PRAIA DE SANTA BÁRBARA
No extremo da vila ficam as terras do morgado
Gusmão, ruína na oscilação dos dias e das noites – casa e
capela. Também podes passar uma espécie de cabo-não a
ser dobrado antes da aurora.
Pode varrer-te a face a esquiva palidez de quem teve morte
violenta – a cruz é o que quer dizer na humilde cimalha. Arde
de pavor pelo ocaso frio das estrelas. Não temas o esfacelado
rosto, a sua história fura-
-se de segredo. Guarda contigo a cor ambarina da íris, as
mãos, lábios estreitos de desejo. Sentirás a desarmonia do
pulso, se lhe tocares. Mas deixa os mortos entregues ao mal
dormido juramento. Não penses que querem um beijo ou a natureza
vegetal de um lírio. Eles vão pela fundura cega do Gólgota.

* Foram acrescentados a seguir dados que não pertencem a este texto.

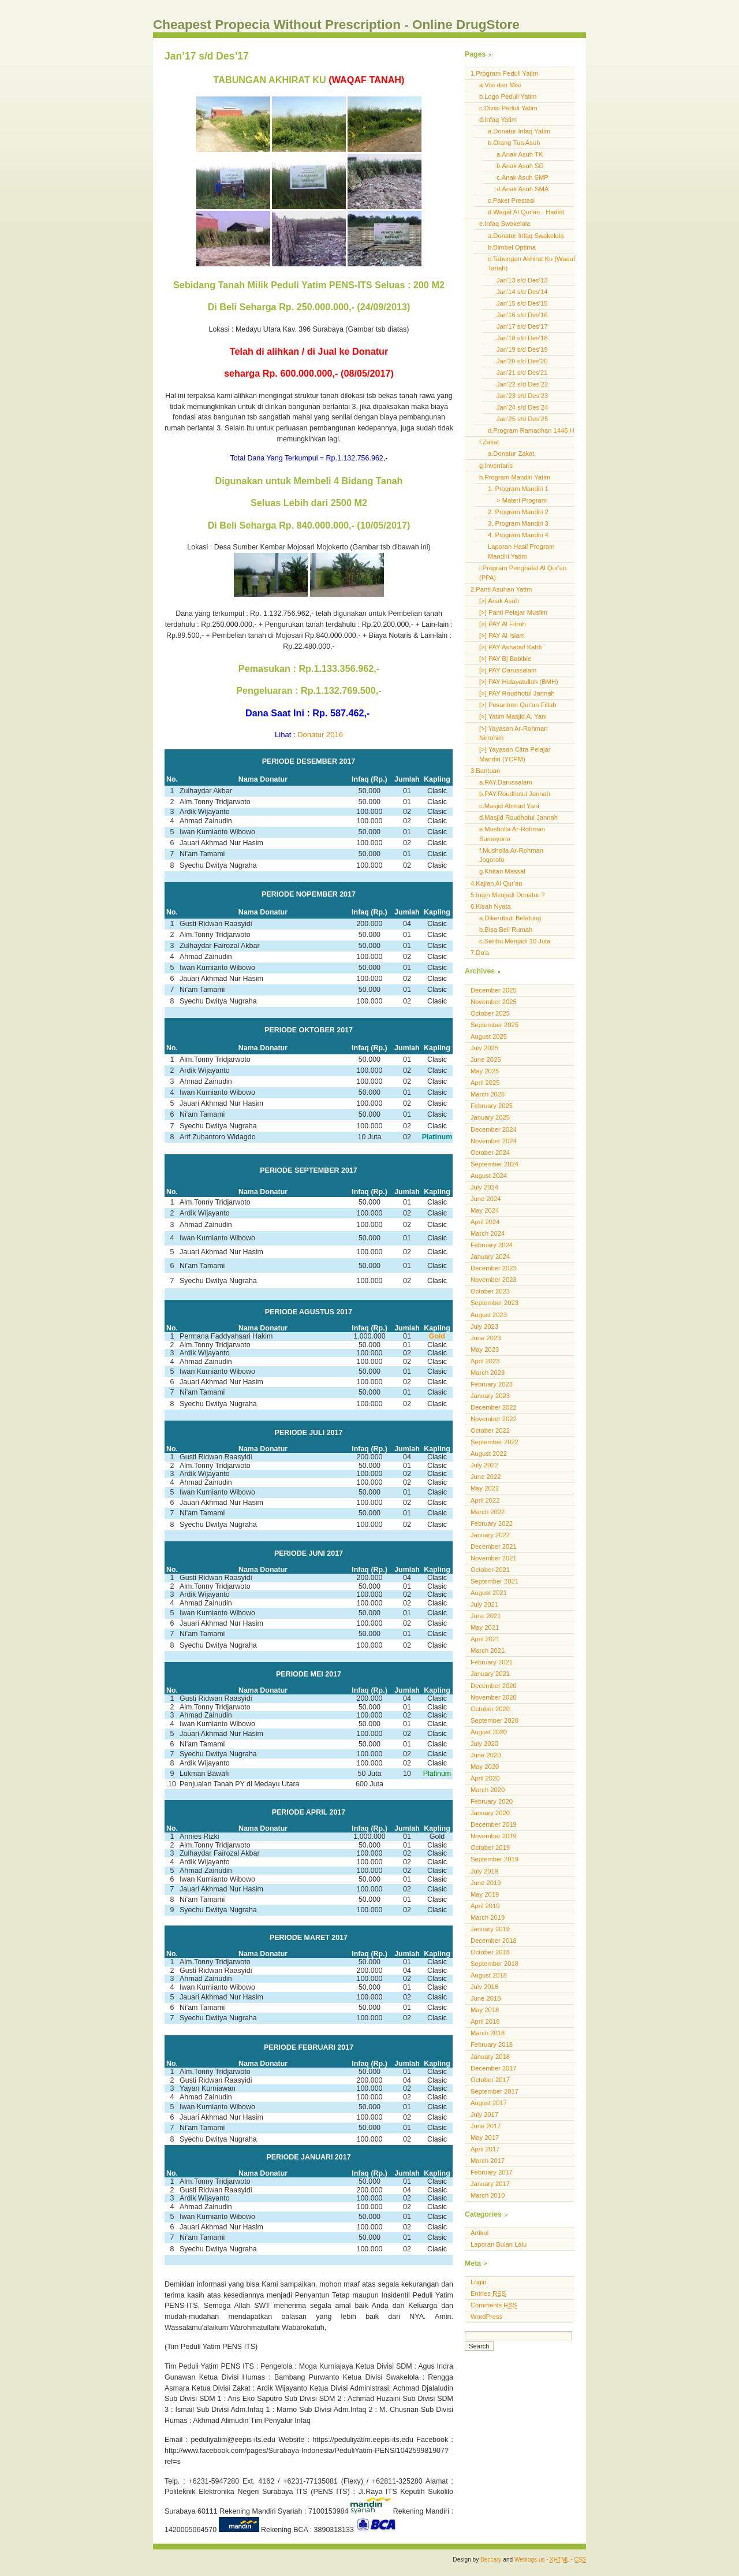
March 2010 (488, 2195)
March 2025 (488, 1094)
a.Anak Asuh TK (520, 154)
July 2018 (484, 1986)
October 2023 (490, 1291)
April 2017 (485, 2149)
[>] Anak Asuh (499, 600)
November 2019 (494, 1835)
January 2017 (490, 2183)
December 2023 (494, 1268)
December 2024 (494, 1129)
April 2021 (485, 1638)
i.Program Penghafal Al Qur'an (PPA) (522, 572)
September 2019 (494, 1859)
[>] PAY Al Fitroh (502, 623)
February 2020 (492, 1801)
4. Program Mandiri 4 (518, 534)
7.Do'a (480, 952)
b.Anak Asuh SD (520, 165)
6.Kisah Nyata (491, 906)
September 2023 (494, 1302)
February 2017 (492, 2172)
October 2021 (490, 1569)
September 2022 (494, 1441)
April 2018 (485, 2021)
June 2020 (486, 1755)
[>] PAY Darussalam (507, 670)
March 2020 (488, 1789)
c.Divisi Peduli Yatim (508, 108)
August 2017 (489, 2102)
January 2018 (490, 2056)
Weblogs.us (529, 2559)
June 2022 (486, 1476)
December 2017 (494, 2068)
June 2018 (486, 1998)
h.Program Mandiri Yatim (514, 477)
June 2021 (486, 1615)
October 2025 (490, 1013)
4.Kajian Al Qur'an (496, 883)
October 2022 (490, 1430)
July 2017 (484, 2114)
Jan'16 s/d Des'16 (522, 314)
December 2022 (494, 1407)
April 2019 (485, 1905)
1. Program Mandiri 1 (518, 488)
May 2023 (485, 1349)
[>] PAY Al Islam (502, 635)
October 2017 (490, 2079)
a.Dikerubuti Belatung (510, 918)
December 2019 (494, 1824)
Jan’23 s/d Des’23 (522, 395)
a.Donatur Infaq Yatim (519, 131)
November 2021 (494, 1558)
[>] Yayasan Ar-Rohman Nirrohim (513, 733)
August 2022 (489, 1453)
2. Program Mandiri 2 (518, 511)
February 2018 (492, 2044)
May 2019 (485, 1894)
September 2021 (494, 1581)
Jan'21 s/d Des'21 (522, 372)
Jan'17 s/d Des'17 (522, 326)
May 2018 (485, 2009)
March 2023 (488, 1372)
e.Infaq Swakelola (505, 223)
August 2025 (489, 1036)
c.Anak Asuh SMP (522, 177)
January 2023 (490, 1395)
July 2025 (484, 1047)
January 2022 (490, 1535)
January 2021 (490, 1673)
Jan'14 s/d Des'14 (522, 291)
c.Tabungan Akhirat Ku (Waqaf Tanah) (531, 263)
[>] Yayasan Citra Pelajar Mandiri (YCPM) (514, 754)
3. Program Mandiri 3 (518, 523)
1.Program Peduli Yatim (504, 73)
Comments (494, 2305)
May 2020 (485, 1766)
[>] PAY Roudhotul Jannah (517, 693)
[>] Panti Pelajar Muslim (513, 612)
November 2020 (494, 1697)
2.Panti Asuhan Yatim (501, 589)
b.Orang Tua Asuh (514, 142)
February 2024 (492, 1244)
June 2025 (486, 1059)
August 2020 (489, 1732)
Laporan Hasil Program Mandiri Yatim (521, 551)
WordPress (486, 2316)
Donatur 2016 (320, 734)
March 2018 (488, 2032)
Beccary (490, 2559)
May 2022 (485, 1488)
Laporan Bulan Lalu (499, 2244)
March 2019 (488, 1917)
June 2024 (486, 1198)
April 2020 (485, 1778)
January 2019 (490, 1929)
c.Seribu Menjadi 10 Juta (514, 941)
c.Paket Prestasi (511, 200)
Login (478, 2281)
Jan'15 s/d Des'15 (522, 303)
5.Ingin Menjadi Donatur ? (507, 894)
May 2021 (485, 1627)
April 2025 (485, 1082)
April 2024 (485, 1221)
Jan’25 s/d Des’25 (522, 418)
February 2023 (492, 1384)
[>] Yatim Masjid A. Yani (513, 716)
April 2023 (485, 1361)
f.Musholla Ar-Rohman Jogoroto (511, 855)
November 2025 (494, 1001)
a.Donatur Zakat (511, 453)
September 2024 (494, 1164)
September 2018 (494, 1963)
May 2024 (485, 1210)
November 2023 (494, 1279)
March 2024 (488, 1233)
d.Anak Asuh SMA (522, 188)
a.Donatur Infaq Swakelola (526, 235)
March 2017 (488, 2160)
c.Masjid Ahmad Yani (509, 805)
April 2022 (485, 1500)
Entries (488, 2293)
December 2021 (494, 1546)
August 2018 (489, 1975)
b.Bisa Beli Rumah (505, 929)
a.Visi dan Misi (500, 84)
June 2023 (486, 1338)
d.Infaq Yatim (498, 119)
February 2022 (492, 1523)
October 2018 (490, 1952)
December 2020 (494, 1685)
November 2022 (494, 1418)
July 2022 (484, 1465)
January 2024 (490, 1256)
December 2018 (494, 1940)
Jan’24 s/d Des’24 (522, 407)
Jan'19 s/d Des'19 (522, 349)
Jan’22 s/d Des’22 (522, 384)
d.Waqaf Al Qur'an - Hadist (526, 212)
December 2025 (494, 990)
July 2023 (484, 1326)
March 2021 (488, 1650)
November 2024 (494, 1141)
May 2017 (485, 2137)
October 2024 (490, 1152)
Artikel (479, 2232)
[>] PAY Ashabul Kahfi (510, 647)
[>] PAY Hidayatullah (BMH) (518, 681)
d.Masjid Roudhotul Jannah (518, 817)
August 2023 (489, 1314)
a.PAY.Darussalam (505, 782)
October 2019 (490, 1847)
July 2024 (484, 1187)
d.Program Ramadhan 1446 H (531, 430)
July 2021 (484, 1604)
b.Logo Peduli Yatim (507, 96)
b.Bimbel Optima (512, 247)
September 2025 (494, 1024)
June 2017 (486, 2125)
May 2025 (485, 1071)
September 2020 (494, 1720)
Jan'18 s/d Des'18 (522, 337)
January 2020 (490, 1812)
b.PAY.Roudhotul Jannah (514, 793)
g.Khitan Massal (502, 871)
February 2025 (492, 1105)
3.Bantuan (485, 770)
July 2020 (484, 1743)
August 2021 (489, 1592)
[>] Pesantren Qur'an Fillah (517, 704)
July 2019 (484, 1871)
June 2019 (486, 1882)
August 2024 (489, 1175)
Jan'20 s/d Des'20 (522, 361)
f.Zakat (489, 441)
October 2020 (490, 1708)
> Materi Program (522, 500)
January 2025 (490, 1117)
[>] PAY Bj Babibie (505, 658)
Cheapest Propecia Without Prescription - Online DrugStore (336, 24)
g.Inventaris (496, 465)
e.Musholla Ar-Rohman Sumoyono (512, 834)
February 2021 (492, 1662)
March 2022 (488, 1511)
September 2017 (494, 2091)
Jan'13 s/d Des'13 (522, 280)
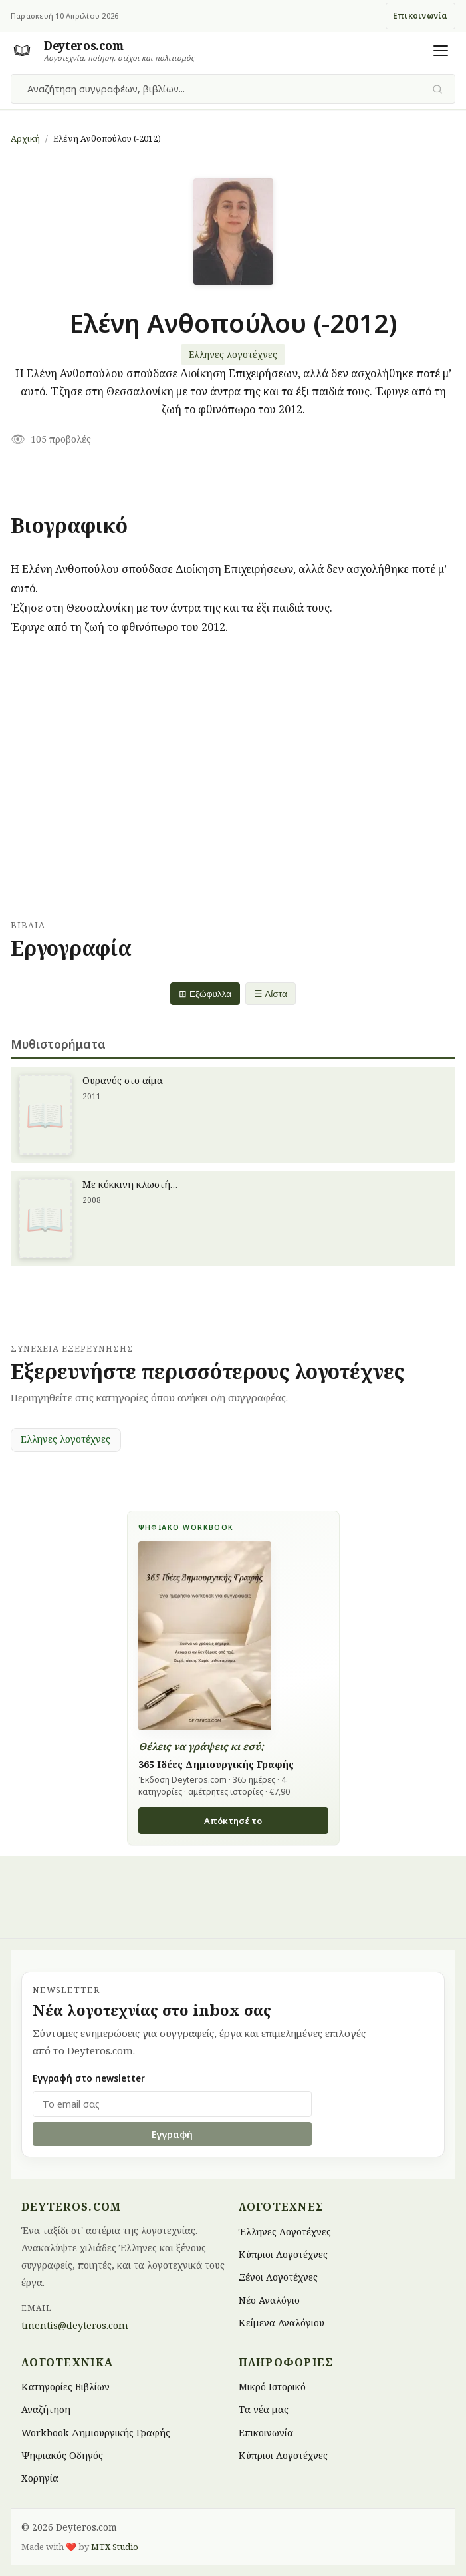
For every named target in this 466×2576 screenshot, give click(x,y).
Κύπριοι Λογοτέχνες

E se seguires pela linha da costa
se disseres adeus à neblina que nos cimos guarda o vaga-
-lume da Lagoa do Fogo, então
estás entre o mar e o céu e o negro calhau rolado e as coisas
contidas num ruir revolto. Som cavo e logo se espraia
que se desfaz e renasce ao redor a
coberto de lendas marinheiras e mapas. Revoa a prata de escamas
nas vogais perfeitas de Bárbara, onda a quebrar os ossos na
roda o martírio
trovão de lonjura
eco de sal
sem castelo de torre. E
sentirás na rede escondida do sangue
tranquila rosa de salitre.
João Miguel Fernandes Jorge, Antologia Açoriana (2011)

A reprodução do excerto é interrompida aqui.